SPADE parameters and quality control

SPADE parameters were benchmarked and optimal user-defined settings for this particular dataset were selected. The distribution of all markers for each SPADE clusters can be displayed as histograms to check the clustering quality.

SPADE parameters

A random pre-downsampling was used to select 60,000 cells from each sample (60,000 corresponded to the number of cells contained in the smallest sample). Then the SPADE algorithm per se was applied to all samples to define the phenotype of each cluster as well as the topology of the tree. Full upsampling was eventually performed.

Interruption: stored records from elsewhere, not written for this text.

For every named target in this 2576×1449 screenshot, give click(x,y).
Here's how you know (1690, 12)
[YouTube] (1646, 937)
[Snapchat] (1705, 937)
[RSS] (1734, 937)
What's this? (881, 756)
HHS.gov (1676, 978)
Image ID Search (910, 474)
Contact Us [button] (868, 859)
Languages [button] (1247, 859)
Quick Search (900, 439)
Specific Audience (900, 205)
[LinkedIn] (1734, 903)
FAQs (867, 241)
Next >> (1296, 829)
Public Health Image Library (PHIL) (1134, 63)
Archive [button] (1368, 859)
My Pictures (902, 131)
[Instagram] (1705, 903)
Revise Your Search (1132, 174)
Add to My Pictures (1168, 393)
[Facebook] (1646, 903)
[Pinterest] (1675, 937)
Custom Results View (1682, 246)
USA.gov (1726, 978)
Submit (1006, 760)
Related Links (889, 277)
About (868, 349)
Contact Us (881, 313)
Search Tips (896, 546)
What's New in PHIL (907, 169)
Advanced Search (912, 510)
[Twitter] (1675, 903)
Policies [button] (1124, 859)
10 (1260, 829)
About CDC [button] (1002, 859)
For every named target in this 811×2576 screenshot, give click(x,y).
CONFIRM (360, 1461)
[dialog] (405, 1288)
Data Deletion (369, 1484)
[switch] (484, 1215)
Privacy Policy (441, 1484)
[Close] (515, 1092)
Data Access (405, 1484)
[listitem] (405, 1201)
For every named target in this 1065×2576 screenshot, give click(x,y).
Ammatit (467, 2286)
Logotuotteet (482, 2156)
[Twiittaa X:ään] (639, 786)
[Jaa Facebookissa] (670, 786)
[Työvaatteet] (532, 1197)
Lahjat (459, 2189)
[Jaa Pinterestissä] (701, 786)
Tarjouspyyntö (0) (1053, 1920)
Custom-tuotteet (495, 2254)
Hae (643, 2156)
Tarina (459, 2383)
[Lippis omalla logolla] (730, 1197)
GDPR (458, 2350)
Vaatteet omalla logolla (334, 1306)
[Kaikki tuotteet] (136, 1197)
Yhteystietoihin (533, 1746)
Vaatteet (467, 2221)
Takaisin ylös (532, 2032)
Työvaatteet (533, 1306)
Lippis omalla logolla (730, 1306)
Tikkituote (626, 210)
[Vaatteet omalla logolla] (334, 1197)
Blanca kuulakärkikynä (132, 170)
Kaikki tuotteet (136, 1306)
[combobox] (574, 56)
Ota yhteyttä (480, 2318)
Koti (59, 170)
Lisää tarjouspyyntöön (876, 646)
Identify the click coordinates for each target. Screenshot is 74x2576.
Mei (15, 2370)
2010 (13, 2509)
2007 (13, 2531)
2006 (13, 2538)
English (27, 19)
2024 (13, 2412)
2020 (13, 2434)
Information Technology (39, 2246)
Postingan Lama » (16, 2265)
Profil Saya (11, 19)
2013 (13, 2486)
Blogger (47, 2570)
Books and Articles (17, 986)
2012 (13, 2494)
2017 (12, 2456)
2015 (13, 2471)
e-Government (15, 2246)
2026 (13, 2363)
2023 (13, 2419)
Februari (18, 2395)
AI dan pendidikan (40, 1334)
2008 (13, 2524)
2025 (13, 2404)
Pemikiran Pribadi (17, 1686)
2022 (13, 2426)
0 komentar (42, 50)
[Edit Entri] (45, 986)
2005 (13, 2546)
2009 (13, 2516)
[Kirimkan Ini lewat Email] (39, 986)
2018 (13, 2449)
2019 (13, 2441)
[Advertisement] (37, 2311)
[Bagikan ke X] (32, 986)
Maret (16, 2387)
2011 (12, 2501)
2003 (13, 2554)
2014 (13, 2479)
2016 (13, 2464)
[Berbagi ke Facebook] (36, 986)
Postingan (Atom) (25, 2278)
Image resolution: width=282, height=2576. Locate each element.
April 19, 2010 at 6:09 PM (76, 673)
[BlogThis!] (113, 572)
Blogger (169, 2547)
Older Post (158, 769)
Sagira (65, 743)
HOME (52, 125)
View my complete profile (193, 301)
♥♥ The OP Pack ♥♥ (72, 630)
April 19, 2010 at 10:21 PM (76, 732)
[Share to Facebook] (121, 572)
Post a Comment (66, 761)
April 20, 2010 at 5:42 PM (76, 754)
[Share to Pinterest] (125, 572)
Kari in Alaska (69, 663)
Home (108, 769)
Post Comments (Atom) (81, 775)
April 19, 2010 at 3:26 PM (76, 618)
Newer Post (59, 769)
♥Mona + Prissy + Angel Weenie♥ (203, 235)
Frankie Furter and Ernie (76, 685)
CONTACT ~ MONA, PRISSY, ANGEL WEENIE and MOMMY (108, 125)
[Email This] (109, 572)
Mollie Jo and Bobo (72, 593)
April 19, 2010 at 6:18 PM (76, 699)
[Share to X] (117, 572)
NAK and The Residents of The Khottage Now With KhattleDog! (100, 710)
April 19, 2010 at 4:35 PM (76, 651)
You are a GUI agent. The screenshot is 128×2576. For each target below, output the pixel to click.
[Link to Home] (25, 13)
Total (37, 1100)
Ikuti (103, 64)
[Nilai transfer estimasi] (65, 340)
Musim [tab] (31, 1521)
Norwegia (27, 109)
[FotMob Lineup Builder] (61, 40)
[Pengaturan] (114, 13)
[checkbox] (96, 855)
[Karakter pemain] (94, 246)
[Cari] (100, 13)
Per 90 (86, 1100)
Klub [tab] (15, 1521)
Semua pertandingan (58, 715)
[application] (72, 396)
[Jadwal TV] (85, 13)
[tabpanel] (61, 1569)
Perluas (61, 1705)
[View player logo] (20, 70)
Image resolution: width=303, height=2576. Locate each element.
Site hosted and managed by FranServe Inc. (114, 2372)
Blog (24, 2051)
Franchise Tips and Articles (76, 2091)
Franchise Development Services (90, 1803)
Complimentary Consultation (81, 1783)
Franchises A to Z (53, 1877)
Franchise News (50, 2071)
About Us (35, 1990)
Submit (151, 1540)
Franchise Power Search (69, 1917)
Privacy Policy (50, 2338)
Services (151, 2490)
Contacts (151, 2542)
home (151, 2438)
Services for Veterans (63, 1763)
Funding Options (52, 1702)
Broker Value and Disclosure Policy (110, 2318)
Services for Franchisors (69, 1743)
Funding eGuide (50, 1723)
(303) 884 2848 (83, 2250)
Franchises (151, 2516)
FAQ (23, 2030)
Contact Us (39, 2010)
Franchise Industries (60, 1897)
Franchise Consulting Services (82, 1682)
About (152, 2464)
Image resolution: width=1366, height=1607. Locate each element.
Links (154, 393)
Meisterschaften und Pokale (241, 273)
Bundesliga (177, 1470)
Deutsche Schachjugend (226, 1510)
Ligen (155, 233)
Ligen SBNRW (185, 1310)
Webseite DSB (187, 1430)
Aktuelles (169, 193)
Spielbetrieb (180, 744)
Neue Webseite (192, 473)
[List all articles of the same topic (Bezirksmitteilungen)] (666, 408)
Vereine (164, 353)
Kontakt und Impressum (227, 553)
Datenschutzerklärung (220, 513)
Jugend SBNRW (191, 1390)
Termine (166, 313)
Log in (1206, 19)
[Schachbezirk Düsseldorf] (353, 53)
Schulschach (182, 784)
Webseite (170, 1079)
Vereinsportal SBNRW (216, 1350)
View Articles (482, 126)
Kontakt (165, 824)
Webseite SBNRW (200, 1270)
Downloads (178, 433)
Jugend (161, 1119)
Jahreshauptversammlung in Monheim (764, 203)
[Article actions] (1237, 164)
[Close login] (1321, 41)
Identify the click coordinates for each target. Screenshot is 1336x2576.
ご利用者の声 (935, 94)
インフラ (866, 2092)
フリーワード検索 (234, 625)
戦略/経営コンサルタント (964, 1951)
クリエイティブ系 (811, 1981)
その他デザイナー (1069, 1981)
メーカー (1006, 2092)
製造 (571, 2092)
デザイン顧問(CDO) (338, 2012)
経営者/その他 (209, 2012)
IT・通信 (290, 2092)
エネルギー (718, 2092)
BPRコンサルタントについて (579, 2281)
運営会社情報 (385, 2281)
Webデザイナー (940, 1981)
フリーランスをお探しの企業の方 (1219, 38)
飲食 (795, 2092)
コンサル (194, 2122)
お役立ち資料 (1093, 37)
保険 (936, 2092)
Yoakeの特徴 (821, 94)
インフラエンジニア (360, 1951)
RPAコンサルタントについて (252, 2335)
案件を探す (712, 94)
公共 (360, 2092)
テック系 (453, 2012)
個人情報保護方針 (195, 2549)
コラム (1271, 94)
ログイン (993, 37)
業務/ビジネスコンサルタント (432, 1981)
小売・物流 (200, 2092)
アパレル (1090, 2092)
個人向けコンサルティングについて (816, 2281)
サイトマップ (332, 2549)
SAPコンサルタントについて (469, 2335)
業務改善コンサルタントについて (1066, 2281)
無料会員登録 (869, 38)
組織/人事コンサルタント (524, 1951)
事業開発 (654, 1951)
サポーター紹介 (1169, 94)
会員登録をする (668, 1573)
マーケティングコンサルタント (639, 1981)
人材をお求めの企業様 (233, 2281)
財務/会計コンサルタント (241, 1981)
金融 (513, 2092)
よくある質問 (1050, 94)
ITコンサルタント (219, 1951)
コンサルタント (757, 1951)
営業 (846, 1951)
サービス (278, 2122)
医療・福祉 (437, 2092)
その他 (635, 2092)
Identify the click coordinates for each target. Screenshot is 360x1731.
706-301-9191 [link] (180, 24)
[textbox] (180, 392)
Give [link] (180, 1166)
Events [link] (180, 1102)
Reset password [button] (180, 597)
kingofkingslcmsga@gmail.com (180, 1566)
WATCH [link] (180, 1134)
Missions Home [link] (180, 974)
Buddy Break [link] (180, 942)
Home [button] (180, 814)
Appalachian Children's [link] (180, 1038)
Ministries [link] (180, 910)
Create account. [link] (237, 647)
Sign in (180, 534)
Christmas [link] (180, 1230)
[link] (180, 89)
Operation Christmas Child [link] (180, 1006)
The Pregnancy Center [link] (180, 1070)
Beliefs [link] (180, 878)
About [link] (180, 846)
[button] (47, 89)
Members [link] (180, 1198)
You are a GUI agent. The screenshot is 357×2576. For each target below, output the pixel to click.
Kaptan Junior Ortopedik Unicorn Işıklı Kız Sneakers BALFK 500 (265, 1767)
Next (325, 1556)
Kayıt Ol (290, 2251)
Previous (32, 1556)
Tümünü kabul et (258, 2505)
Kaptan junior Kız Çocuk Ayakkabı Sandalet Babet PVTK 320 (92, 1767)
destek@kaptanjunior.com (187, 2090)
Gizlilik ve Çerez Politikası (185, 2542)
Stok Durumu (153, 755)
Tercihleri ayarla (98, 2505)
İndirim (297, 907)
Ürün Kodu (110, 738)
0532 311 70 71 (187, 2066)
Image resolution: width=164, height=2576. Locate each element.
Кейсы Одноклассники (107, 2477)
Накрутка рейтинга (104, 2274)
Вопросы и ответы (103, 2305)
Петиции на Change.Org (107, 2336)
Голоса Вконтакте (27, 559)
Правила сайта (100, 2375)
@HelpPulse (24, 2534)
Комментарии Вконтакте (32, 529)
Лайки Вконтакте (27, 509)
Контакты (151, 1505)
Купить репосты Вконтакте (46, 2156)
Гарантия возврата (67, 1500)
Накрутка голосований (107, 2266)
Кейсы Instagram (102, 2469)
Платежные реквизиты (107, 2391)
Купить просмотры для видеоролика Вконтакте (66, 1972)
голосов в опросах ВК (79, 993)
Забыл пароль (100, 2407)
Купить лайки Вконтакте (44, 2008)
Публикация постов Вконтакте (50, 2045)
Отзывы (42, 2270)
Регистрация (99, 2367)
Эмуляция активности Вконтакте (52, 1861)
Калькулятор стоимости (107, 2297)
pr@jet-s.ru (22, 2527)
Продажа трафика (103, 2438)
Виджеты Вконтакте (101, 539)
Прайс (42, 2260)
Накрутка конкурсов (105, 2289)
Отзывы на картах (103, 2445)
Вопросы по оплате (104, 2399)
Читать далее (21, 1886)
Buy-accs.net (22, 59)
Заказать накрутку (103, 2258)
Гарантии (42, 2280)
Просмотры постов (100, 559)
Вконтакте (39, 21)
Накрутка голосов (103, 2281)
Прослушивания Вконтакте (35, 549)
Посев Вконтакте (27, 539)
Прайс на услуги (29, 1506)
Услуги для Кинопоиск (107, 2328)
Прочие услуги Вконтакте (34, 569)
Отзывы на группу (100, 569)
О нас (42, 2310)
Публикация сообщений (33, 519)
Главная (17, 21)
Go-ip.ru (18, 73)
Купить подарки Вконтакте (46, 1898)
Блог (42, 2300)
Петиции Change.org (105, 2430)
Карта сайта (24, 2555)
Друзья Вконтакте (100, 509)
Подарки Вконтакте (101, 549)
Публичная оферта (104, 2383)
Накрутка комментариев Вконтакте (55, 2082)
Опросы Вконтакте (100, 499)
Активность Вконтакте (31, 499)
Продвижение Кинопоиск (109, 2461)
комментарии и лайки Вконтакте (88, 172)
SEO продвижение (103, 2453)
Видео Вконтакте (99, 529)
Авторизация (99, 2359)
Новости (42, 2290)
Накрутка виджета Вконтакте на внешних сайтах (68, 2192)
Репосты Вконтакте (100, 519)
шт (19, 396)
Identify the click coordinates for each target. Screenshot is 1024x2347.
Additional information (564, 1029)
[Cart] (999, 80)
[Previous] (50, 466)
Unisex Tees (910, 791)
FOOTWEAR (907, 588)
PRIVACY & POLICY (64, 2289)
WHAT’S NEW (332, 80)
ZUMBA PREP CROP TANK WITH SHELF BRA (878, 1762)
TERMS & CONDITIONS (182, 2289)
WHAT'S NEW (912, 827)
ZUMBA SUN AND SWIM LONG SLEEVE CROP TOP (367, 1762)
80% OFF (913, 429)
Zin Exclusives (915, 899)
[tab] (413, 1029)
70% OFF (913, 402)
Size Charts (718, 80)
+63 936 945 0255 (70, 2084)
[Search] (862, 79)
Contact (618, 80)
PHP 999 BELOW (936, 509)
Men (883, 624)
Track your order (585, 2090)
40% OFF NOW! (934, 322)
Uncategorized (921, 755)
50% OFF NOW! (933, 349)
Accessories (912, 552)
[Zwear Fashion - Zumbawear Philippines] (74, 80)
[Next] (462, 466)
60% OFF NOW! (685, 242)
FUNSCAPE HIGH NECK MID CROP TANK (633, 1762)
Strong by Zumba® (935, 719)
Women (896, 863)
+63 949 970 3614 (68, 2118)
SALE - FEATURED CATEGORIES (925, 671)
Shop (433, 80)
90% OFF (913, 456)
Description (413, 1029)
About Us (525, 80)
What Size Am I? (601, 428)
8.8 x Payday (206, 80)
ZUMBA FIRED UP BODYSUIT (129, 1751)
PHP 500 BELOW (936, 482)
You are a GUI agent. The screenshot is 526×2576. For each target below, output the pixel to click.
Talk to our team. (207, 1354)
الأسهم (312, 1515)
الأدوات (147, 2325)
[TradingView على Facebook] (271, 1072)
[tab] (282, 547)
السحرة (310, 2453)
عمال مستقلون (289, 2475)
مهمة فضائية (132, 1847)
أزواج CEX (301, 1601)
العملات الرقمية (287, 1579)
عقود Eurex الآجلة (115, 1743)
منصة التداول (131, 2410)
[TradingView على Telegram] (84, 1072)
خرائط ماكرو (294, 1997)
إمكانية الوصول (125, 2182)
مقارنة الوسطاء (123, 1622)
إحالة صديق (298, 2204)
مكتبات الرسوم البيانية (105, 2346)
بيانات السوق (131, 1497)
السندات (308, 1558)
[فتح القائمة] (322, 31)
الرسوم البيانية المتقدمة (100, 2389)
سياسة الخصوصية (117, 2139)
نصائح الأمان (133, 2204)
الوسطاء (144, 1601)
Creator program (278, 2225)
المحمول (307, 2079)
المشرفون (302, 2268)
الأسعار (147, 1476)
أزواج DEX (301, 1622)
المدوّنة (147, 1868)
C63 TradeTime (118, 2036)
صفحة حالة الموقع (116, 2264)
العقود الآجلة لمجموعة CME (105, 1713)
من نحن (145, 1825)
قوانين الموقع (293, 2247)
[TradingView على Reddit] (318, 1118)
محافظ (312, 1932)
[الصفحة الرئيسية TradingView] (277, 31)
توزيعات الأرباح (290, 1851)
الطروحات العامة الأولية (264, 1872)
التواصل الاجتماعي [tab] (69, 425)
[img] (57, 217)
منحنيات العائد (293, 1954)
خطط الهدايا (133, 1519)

For our dataset, the optimal SPADE settings were determined with SPADEVizR package as 20 clustering markers (CD66, HLA-DR, CD3, CD64, CD8, CD123, CD11a, CD11b, CD4, CD23, CD86, CD32, CXCR4, CCR5, CD16, CD11c, CD14, CD45, CD20 and CCR7), 600 clusters, a density-based downsampling of 10%, and an outlier density parameter of 0.01.

SPADE quality control

The clustering quality was expressed as the percentage of clusters displaying a unimodal and narrow distribution of all clustering markers, as well as the percentage of small clusters (clusters with less than 50 cells in total). Markers distributions were assessed using the Hartigan’s dip test (p-value<0.05 to reject the uni-modality hypothesis). Markers distributions with an interquartile range (IQR) < 2 were considered to be narrow.

62.5% of the clusters (375 of 600) showed a ‘good’ SPADE clustering. Imperfect clustering quality was mainly related to the bimodal distribution of CD64 in 25% of the clusters. This likely resulted from differences in staining and/or acquisition efficacy between animals, as shown with the control samples (see Figure S13 from the original scientific paper). Except for CD64, 97% of the clusters were uniform for the expression of at least 18 of the 19 remaining clustering markers.